WRITTEN REQUEST | Reproduce word for word the rows from the beginning through the line containing "pos(285,234)", leaving out the pictures.

[Items from a data source]
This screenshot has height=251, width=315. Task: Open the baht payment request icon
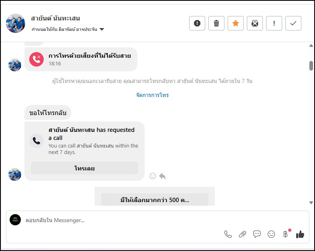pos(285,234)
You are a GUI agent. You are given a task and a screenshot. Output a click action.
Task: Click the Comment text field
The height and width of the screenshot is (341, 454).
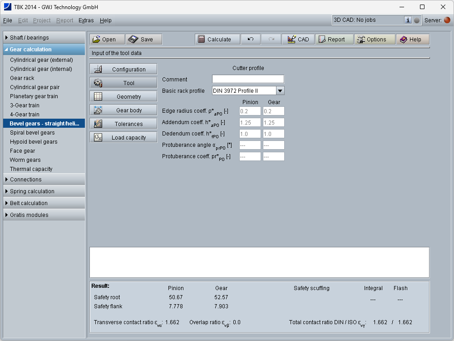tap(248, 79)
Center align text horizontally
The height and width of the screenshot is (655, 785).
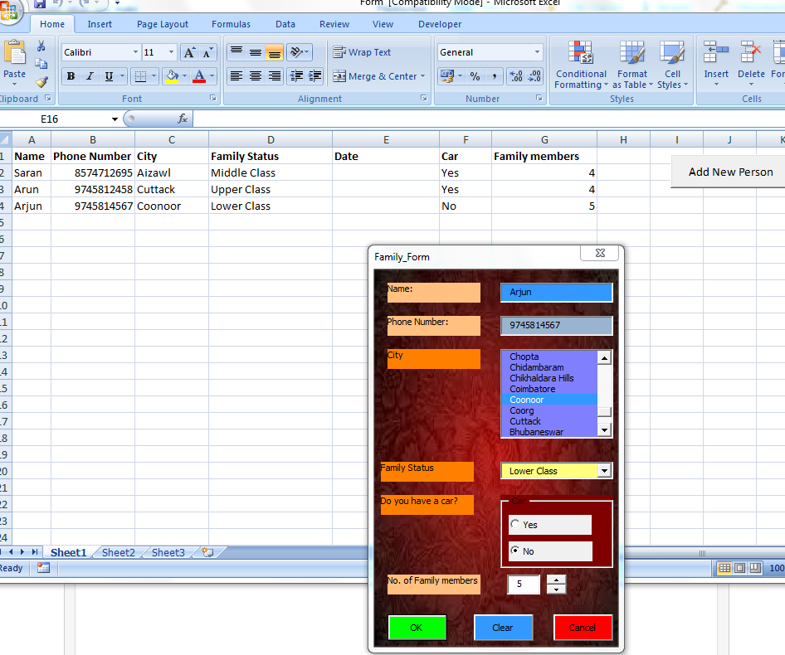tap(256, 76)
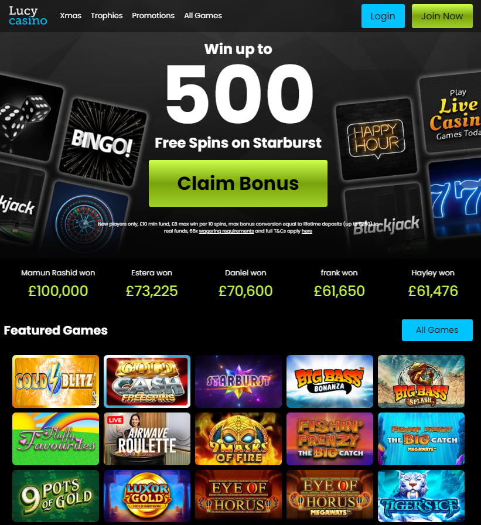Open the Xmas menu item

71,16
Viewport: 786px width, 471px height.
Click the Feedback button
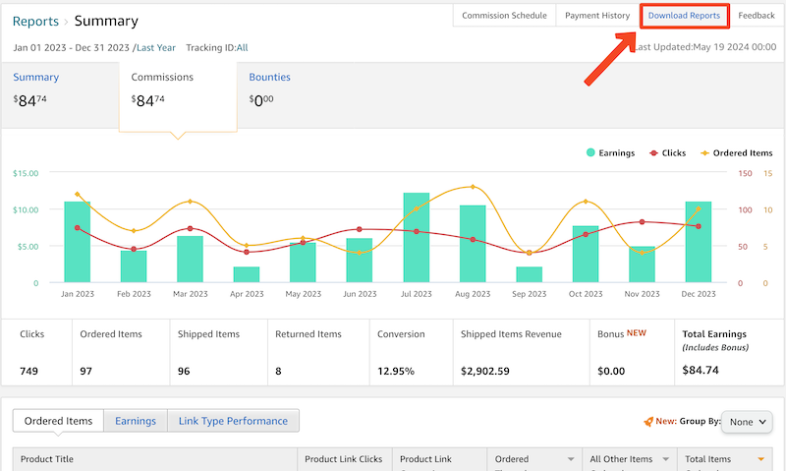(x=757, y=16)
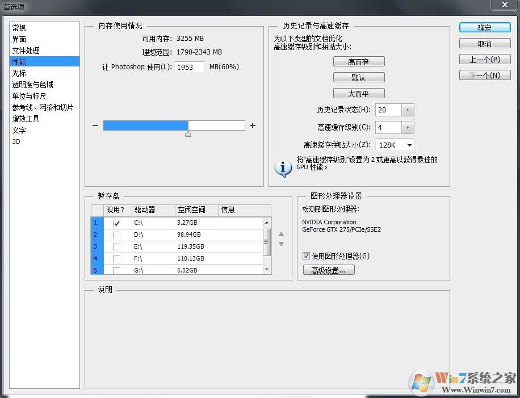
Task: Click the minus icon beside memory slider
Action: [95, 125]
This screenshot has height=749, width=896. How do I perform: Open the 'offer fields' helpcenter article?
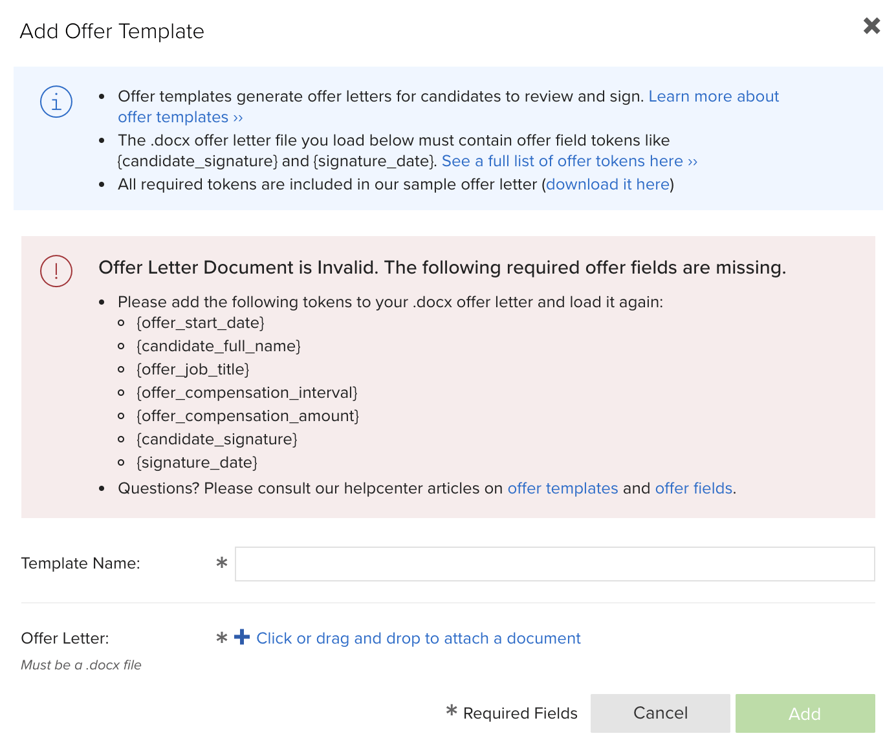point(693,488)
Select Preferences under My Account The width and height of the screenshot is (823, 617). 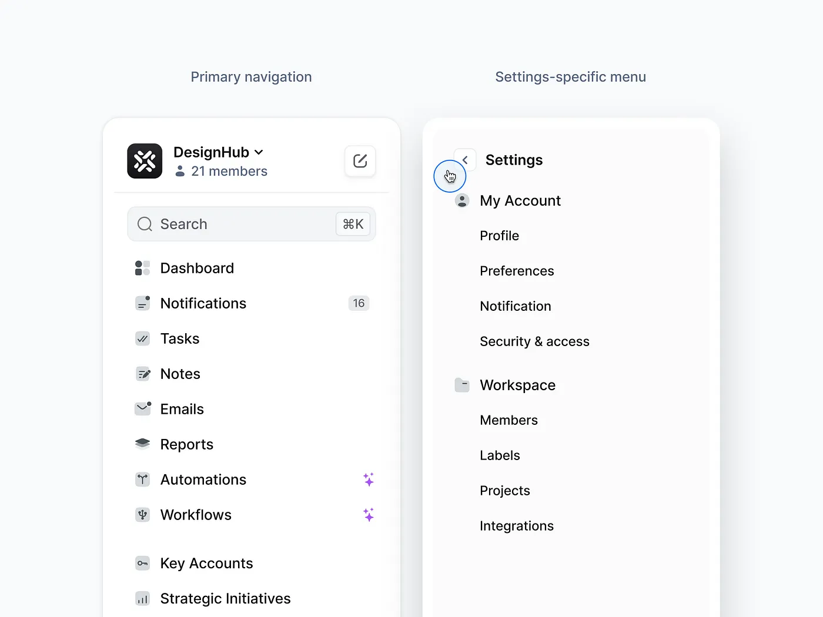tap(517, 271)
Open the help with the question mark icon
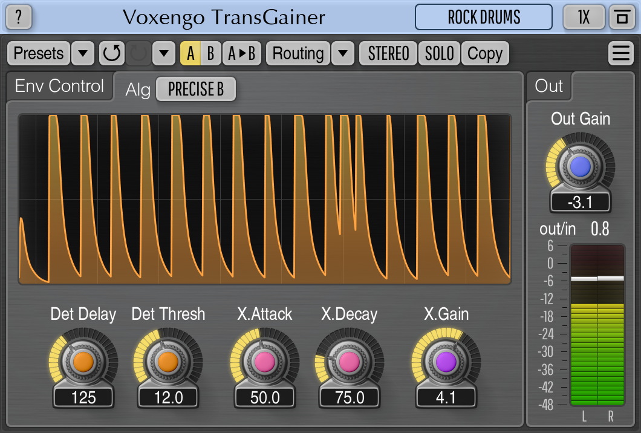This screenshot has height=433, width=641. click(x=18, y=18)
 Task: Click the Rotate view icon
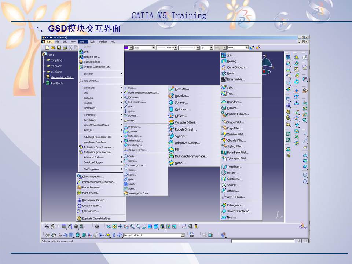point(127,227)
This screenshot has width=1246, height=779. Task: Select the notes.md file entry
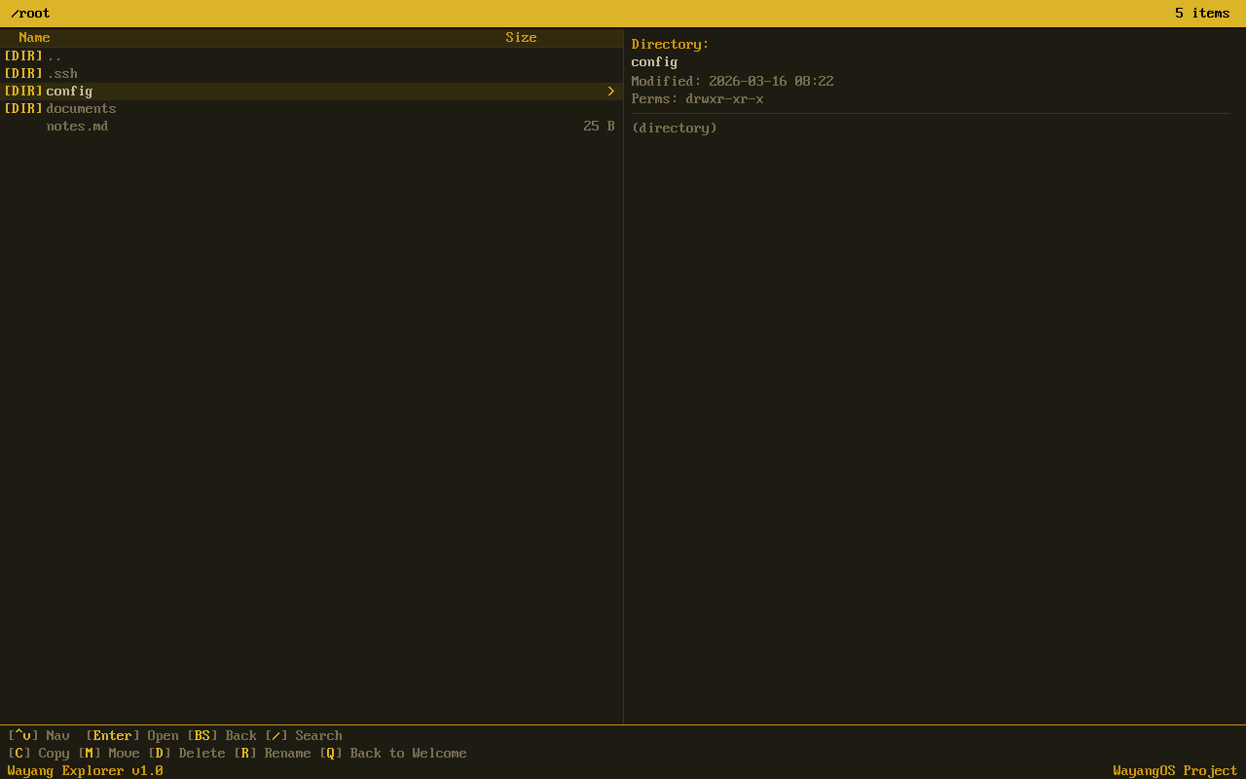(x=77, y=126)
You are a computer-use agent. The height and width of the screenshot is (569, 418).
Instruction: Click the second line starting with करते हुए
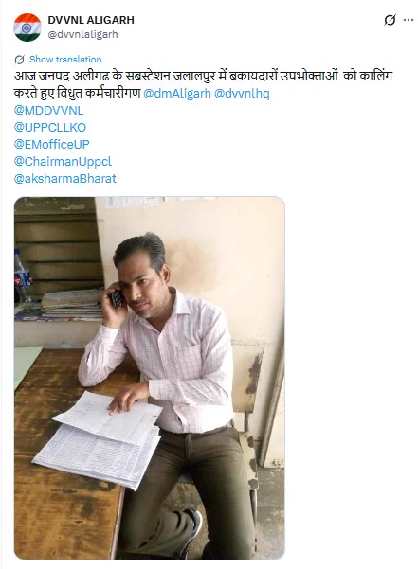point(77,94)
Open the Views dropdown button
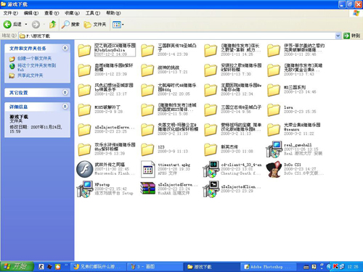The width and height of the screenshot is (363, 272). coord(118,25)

CORRECT RESPONSE |
This screenshot has height=251, width=315. Task: Open the baht payment request icon
pos(285,234)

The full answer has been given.